ENTRIES PROVIDED —
╭──

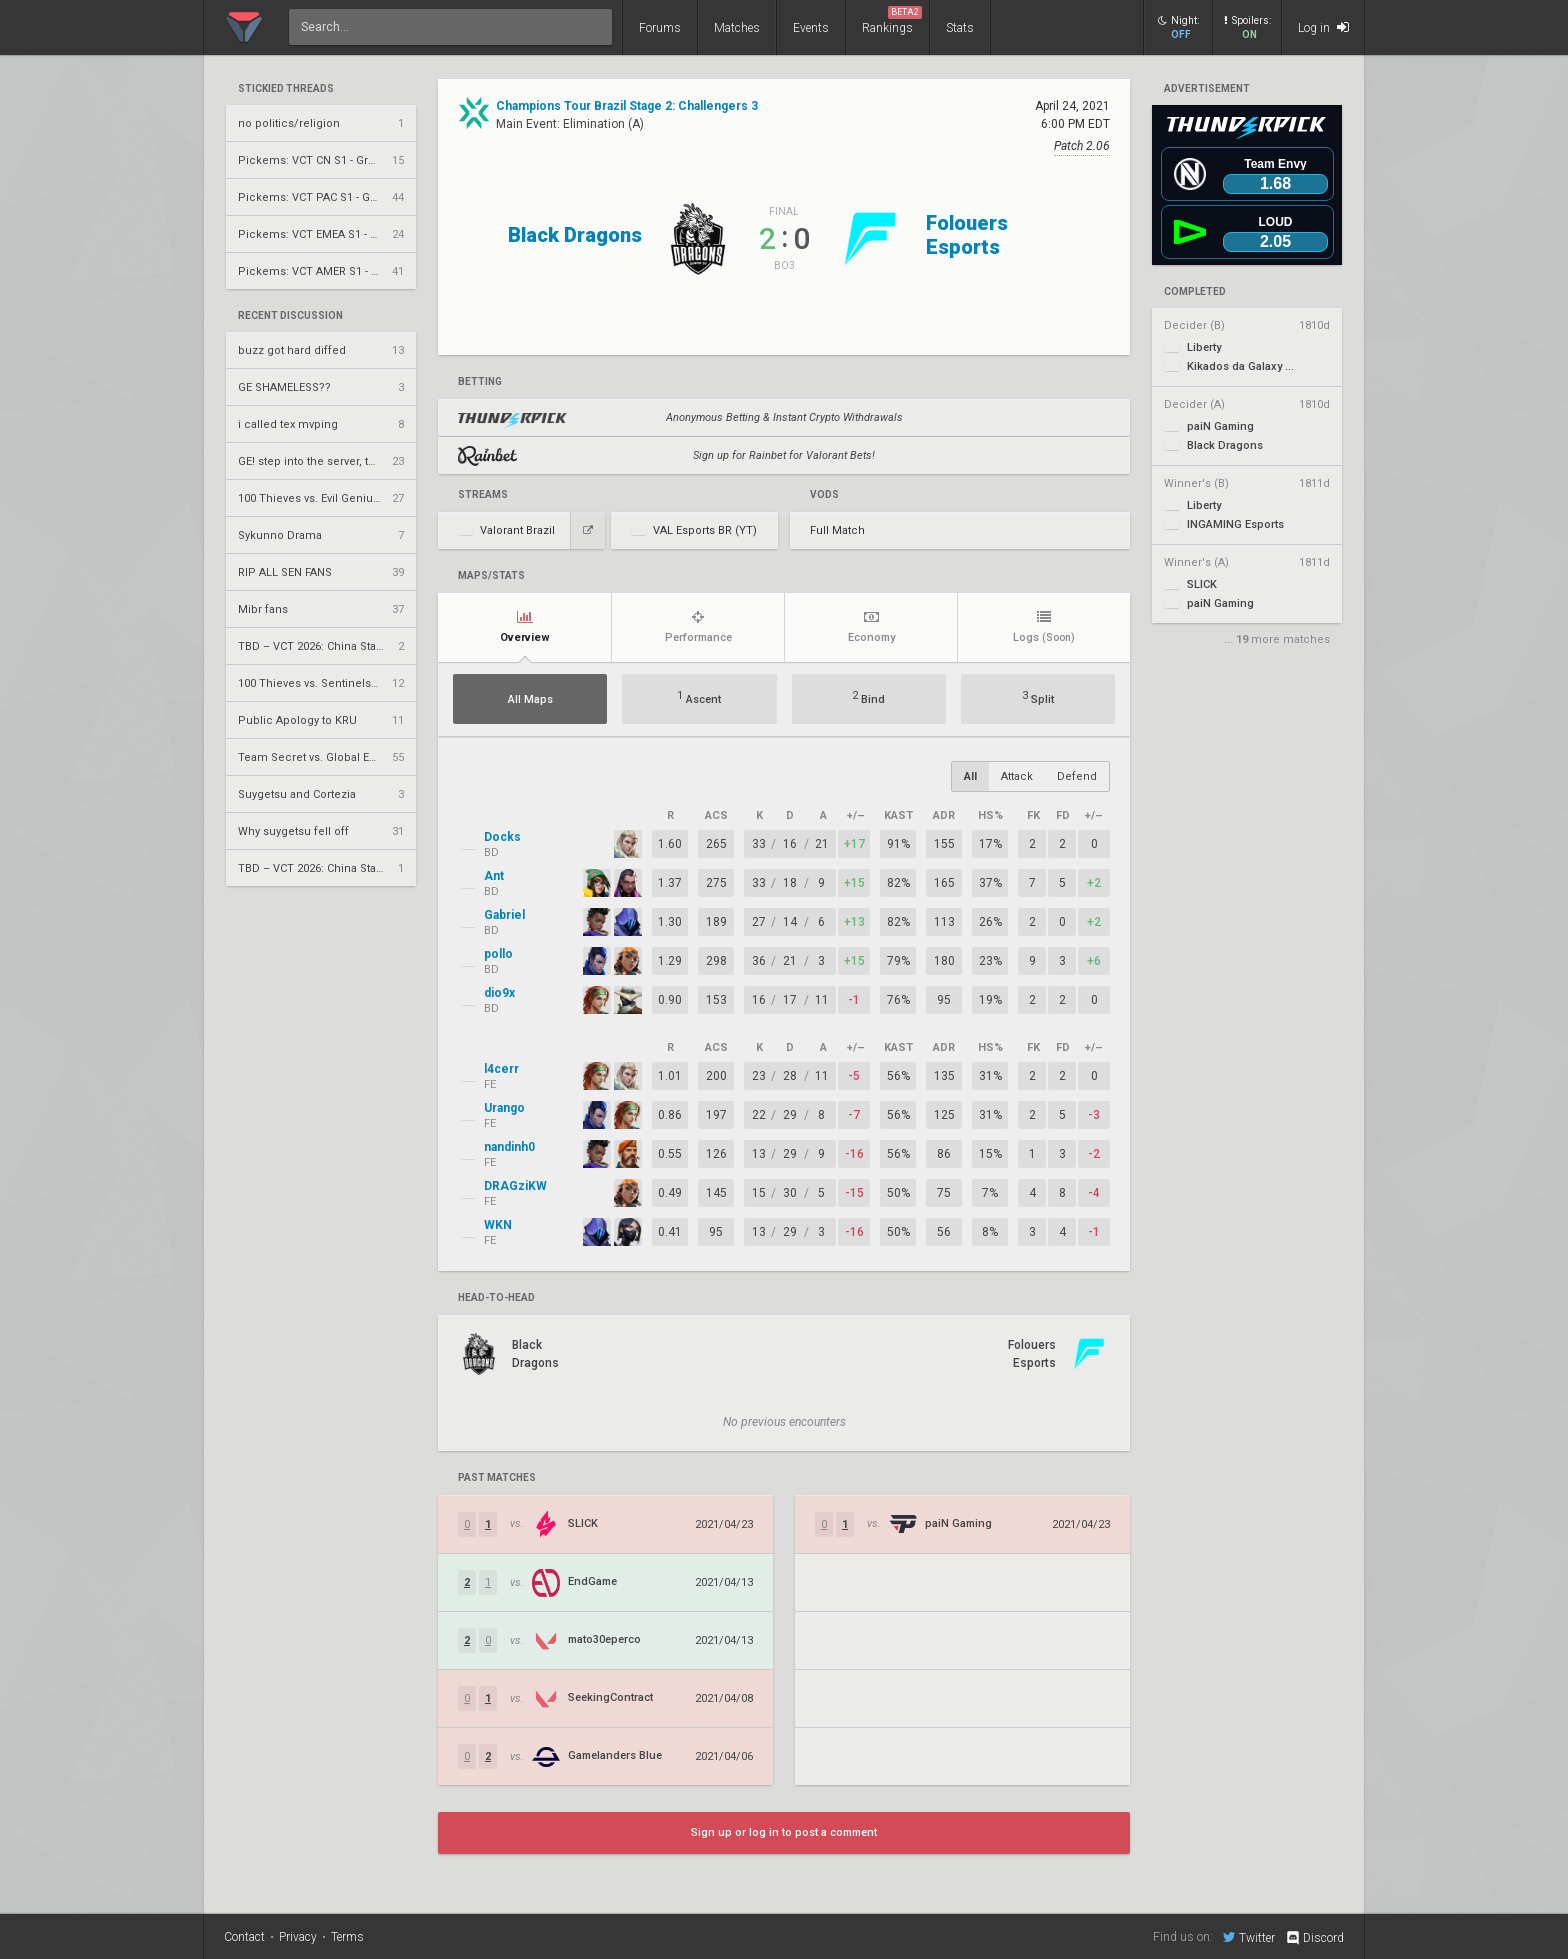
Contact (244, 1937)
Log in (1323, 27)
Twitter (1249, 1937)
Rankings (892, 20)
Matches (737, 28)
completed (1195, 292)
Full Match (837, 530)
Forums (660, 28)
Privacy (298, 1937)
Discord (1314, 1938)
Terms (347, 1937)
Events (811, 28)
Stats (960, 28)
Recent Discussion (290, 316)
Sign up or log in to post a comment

╰──

EXERCISE DIRECTIONS — Reproduce the material above verbatim, omitting the picture.

EXERCISE RESULT —
Contact (244, 1937)
Log in (1323, 27)
Twitter (1249, 1937)
Rankings (892, 20)
Matches (737, 28)
completed (1195, 292)
Full Match (837, 530)
Forums (660, 28)
Privacy (298, 1937)
Discord (1314, 1938)
Terms (347, 1937)
Events (811, 28)
Stats (960, 28)
Recent Discussion (290, 316)
Sign up or log in to post a comment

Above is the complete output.